Influence of genetic composition of test‐animal populations on chronic toxicity studies used for risk estimation

Abstract

A lifespan exposure of mice to benzidine dihydrochloride was conducted for 33 m using both sexes of two populations of mice with the same gene pool. One population was the genetically homogeneous F1 hybrid produced by crossing BALB/cStCrlC3Hf/Nctr males with C57BL/6jfC3Hf/Nctr females. The second population consisted of genetically heterogenous monohybrid cross (MC) offspring produced by mating the F1 hybrids inter se. Data comparisons were made to determine if gene distribution among members of a population affects the response to a toxic insult. Endpoints tested consisted of mortality, liver tumor incidence and time of tumor onset, mortality from reticulum cell sarcoma, and body weights. In most instances it was noted that among animals not dosed (controls), the F1 population had lower background incidence of lesions and lived longer than the MC population.
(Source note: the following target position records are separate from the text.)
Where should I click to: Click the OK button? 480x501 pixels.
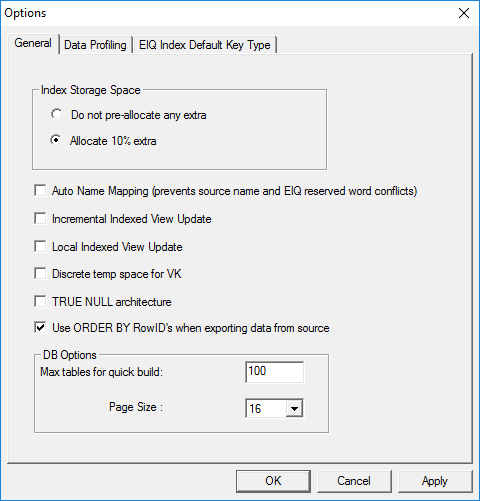click(273, 481)
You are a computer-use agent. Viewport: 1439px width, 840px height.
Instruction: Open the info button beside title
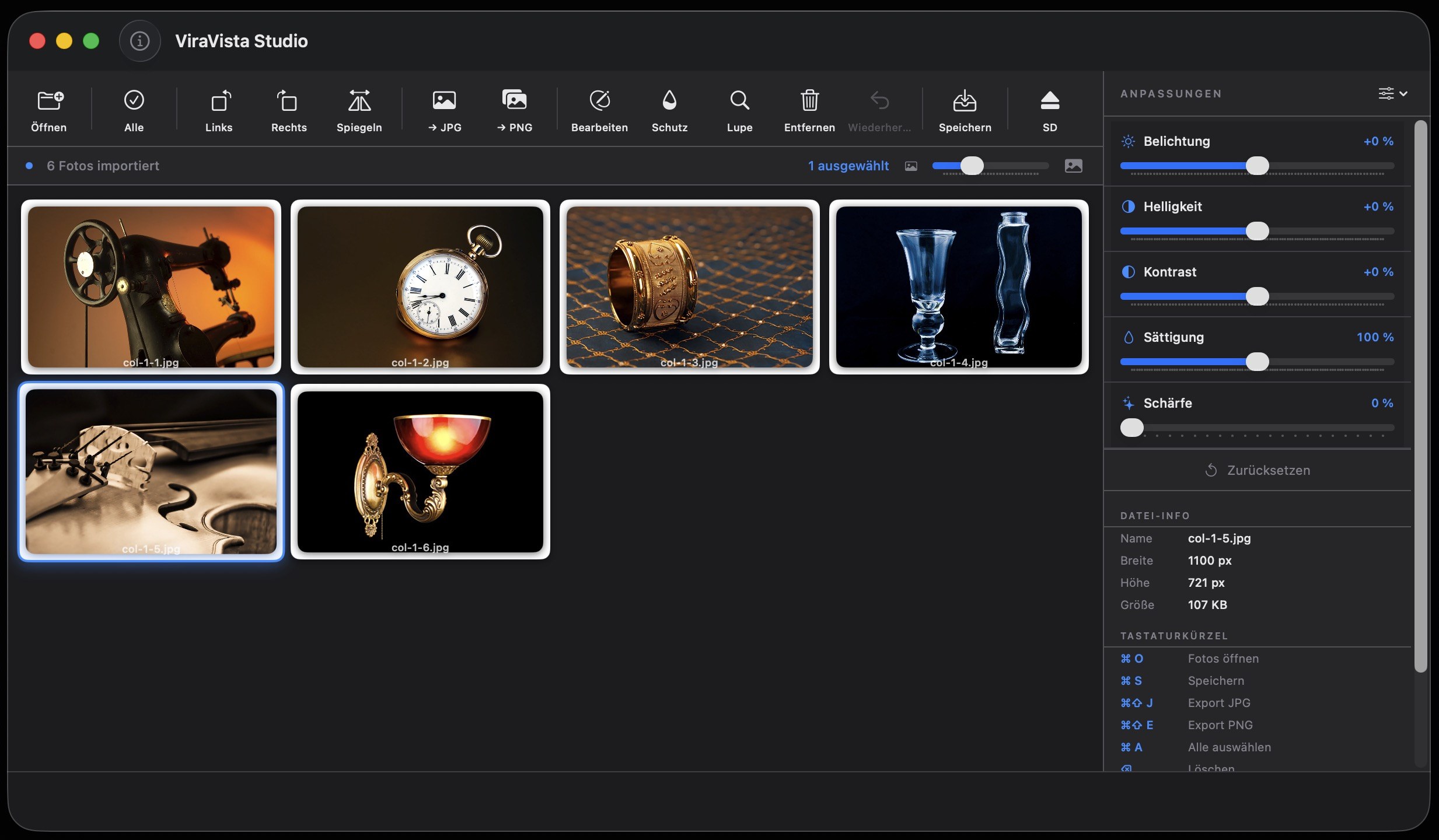click(139, 41)
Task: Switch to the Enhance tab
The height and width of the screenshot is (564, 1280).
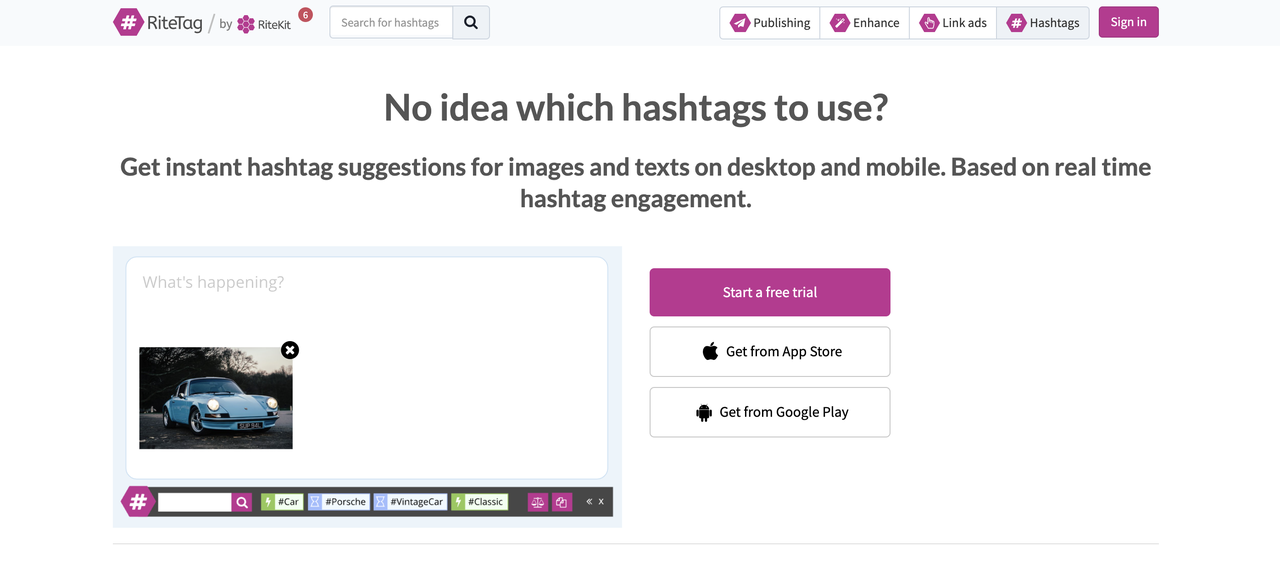Action: 865,23
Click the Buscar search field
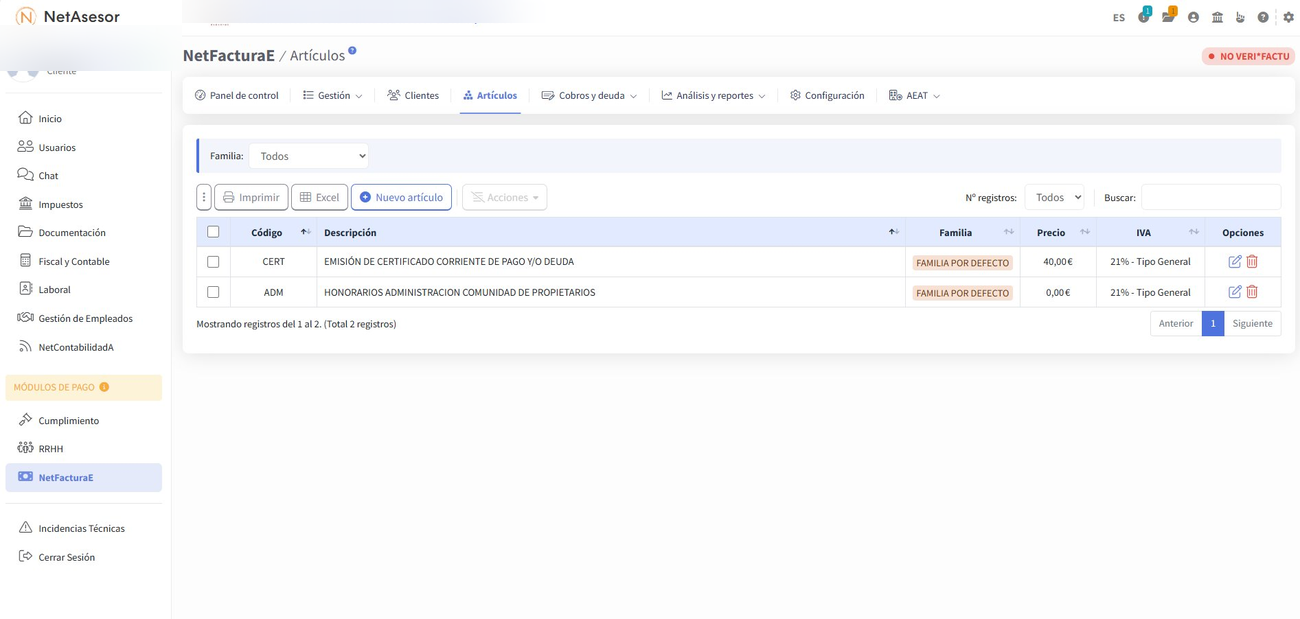 click(x=1210, y=197)
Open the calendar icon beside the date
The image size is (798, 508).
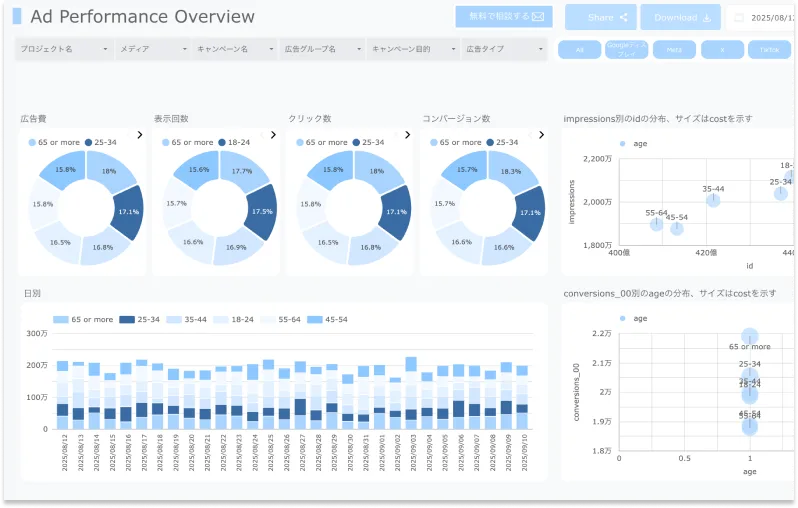739,18
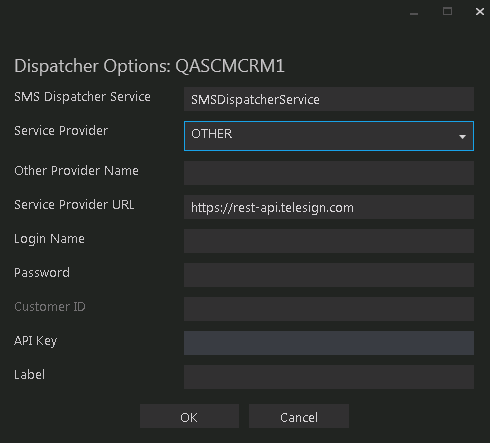
Task: Minimize the Dispatcher Options window
Action: (414, 13)
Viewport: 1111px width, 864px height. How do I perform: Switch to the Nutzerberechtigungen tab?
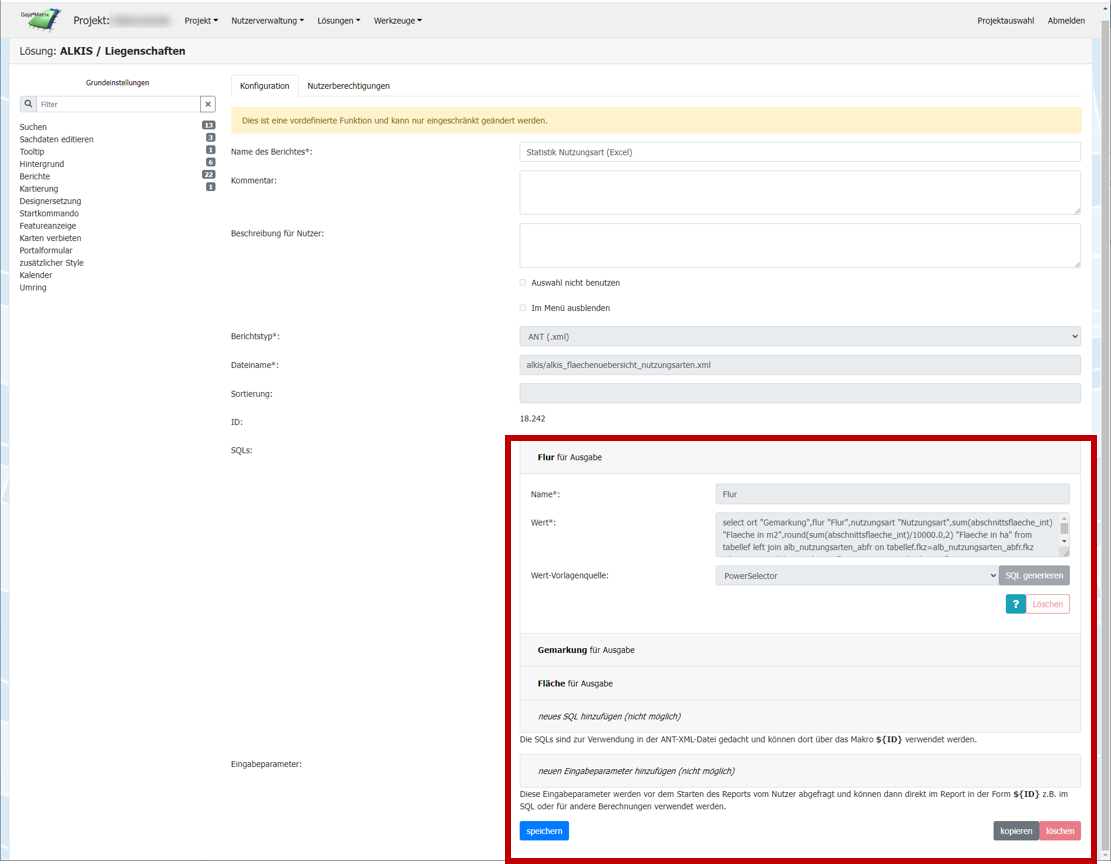[348, 86]
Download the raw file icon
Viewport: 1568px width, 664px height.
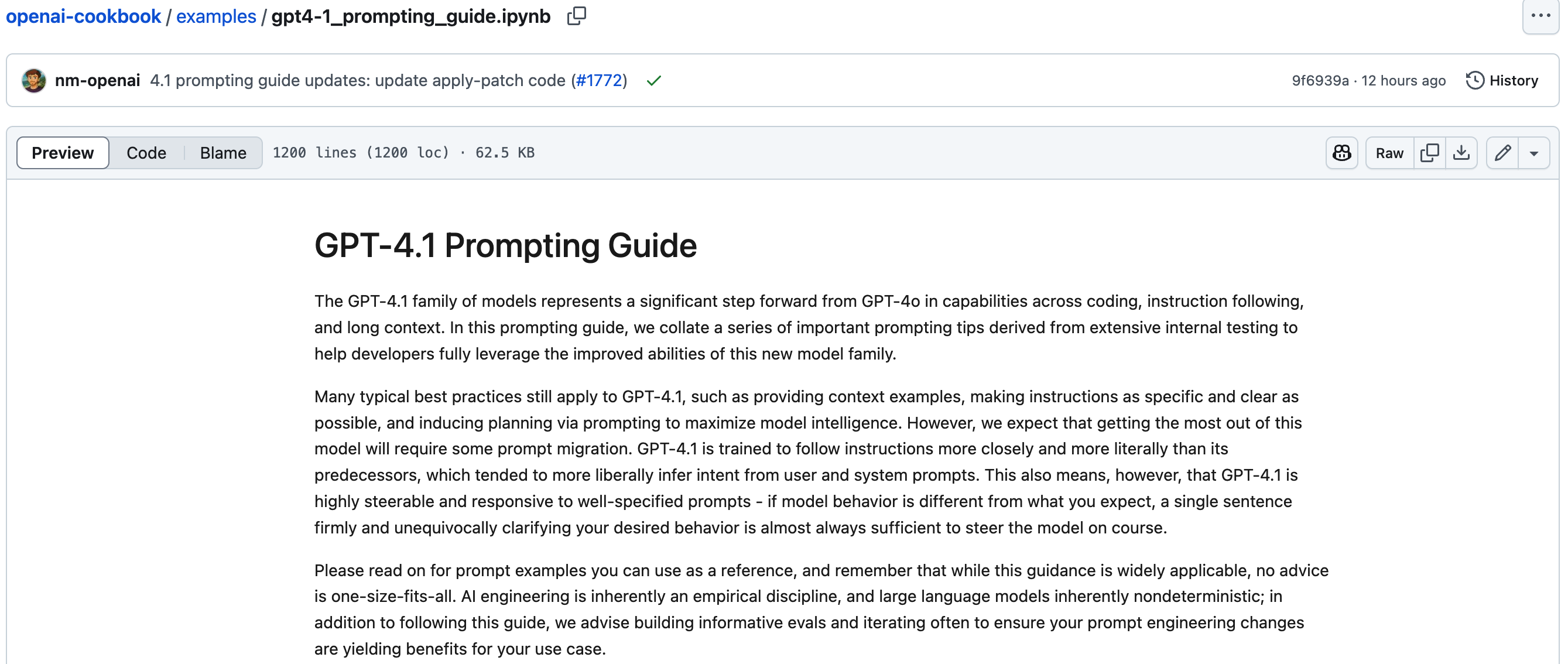coord(1462,153)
However, among the dosed animals, the F1 mice were generally more susceptible to the toxic agent and developed higher incidences of the chemically induced lesions than did the MC population. The F1 hybrid population gave a more conservative estimate of risk than did the MC population. The calculation of the liver tumor risk for these two populations showed that lifespan exposure to benzidine would be predicted to result in a larger number (higher risk) when using the F1 data. A 4.5-fold difference in the toxic response was observed between the F1 females and the MC males. This emphasizes the importance of gene distribution in risk estimation studies.